Rb: onrechtmatig binnentreden maakt bewaring onrechtmatig

In de Algemene wet op het binnentreden is bepaald dat de persoon die met toestemming van de bewoner wenst binnen te treden, voorafgaand vraagt om toestemming hiervoor. Voor het binnentreden in een woning zonder toestemming van de bewoner is een schriftelijke machtiging vereist.

In het proces-verbaal staandehouding/overbrenging/ophouding is vermeld dat de verbalisanten op de toegangsdeur klopten van de kamer waarin eiser zich bevond en luid “politie” riepen. Vervolgens werd de deur geopend door een persoon, die verbalisanten als eiser herkenden. Verbalisanten hebben zich daarop gelegitimeerd en het doel van hun komst meegedeeld en naar de personalia van eiser gevraagd.
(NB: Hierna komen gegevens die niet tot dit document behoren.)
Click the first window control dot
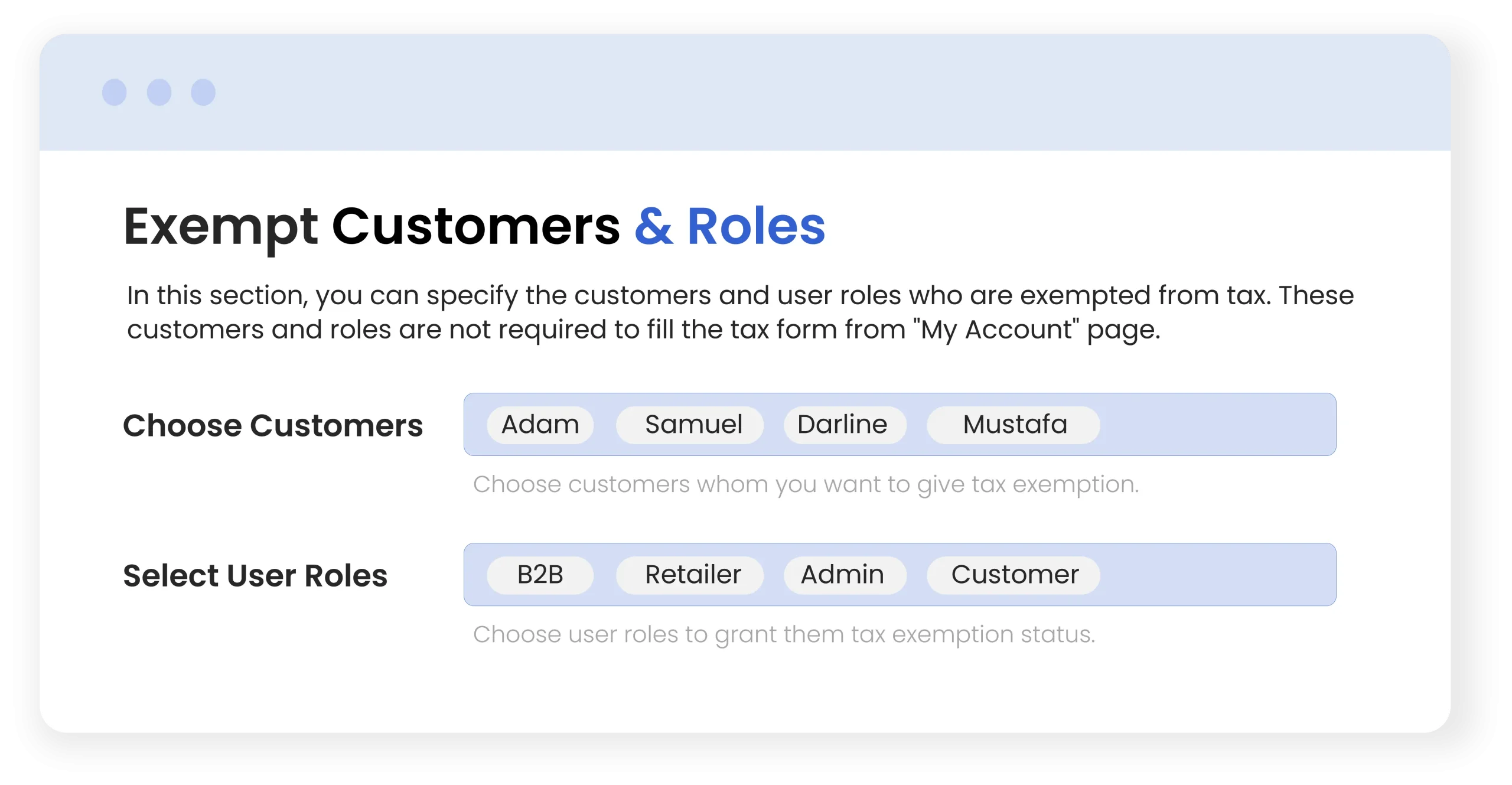The height and width of the screenshot is (785, 1512). point(115,92)
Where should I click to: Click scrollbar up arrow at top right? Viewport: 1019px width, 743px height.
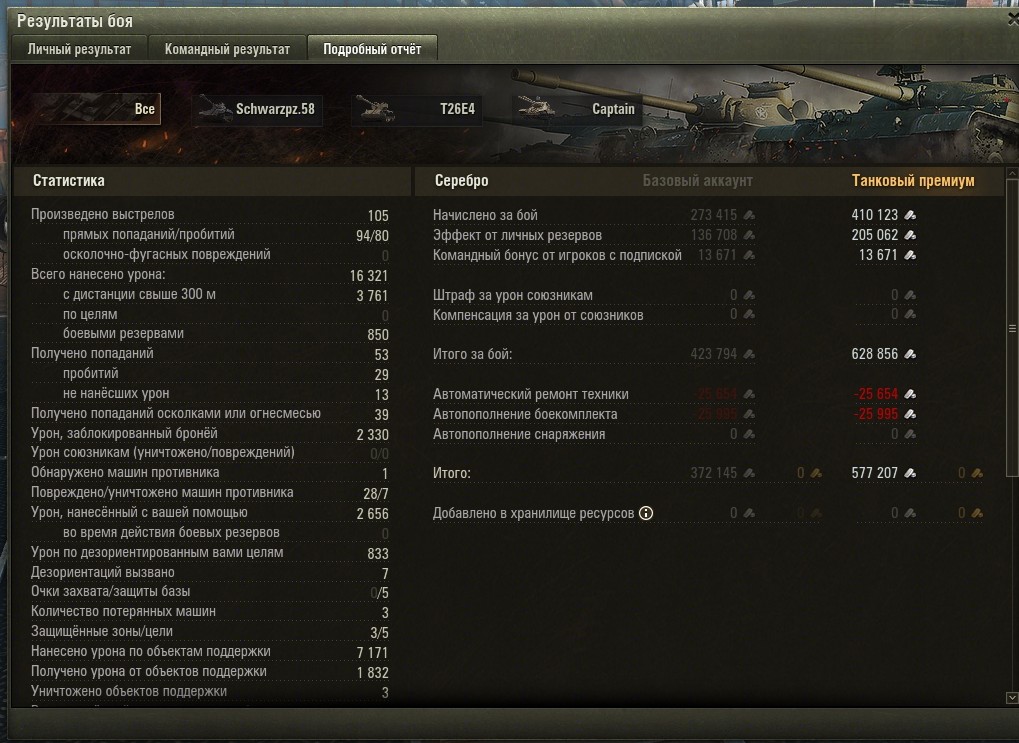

Naar het oordeel van de rechtbank blijkt uit dit proces-verbaal niet dat verbalisanten voorafgaand aan het binnentreden om toestemming hiervoor hebben gevraagd. Evenmin blijkt uit dit proces-verbaal dat voorafgaand aan het binnentreden een machtiging is getoond. Ook blijkt niet uit dit proces-verbaal dat eiser gebaren heeft gemaakt waaruit verbalisanten mochten afleiden dat hij toestemming heeft gegeven om binnen te treden. Dit maakt het binnentreden onrechtmatig.

De rechtbank overweegt dat een inbreuk op het privéleven van eiser door een onrechtmatige binnentreding in diens woning een zodanig ernstig gebrek oplevert, dat voor een belangenafweging geen plaats meer is. Dit betekent dat de maatregel vanaf het moment van de oplegging ervan onrechtmatig is. Het beroep is gegrond en de maatregel van bewaring was vanaf het moment van opleggen daarvan onrechtmatig.